IGDB listing is a foundational step, not a finish line. Before architects can confidently spec aerogel-coated glass on a Division 08 88 00 schedule, several questions need to be resolved:

  • Fabricator availability. Which IGU lines are licensed or equipped to apply the aerogel? AeroShield says the material works within existing IGU production processes, but that ecosystem still has to be built out.
  • Durability and warranty. How does the aerogel layer perform under decades of thermal cycling, UV exposure, and edge-seal stress? Long-term field data on aerogel-in-IGU configurations is still thin.
  • Cost premium versus triple-pane. The economic case depends on where this lands relative to thin-triple IGUs and emerging vacuum insulating glass (VIG) products now reaching the market.
  • NFRC certification path. IGDB inclusion enables modeling; full NFRC-certified ratings on assembled products are what end up on label stickers and code documents.

The Bigger Picture

The race to crack sub-0.20 center-of-glass U-values without a third lite is heating up. Thin triples, VIG, suspended films, and now aerogel coatings are all competing for the same spec lines. Each approach has different trade-offs in weight, thickness, light transmission, embodied carbon, and supply chain maturity.

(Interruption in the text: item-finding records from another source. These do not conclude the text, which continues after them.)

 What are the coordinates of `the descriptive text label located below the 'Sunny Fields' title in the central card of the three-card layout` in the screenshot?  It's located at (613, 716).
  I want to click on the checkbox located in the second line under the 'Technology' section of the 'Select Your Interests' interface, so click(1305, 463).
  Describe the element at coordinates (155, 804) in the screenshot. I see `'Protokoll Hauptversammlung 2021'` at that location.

For architects and envelope consultants, the takeaway from AeroShield's IGDB listing isn't that the industry has a new silver bullet—it's that the technology pipeline for high-performance double-pane glazing is finally producing options that can be modeled, specified, and rated through standard industry channels. That alone shifts what's plausible on the next round of code-driven envelope upgrades.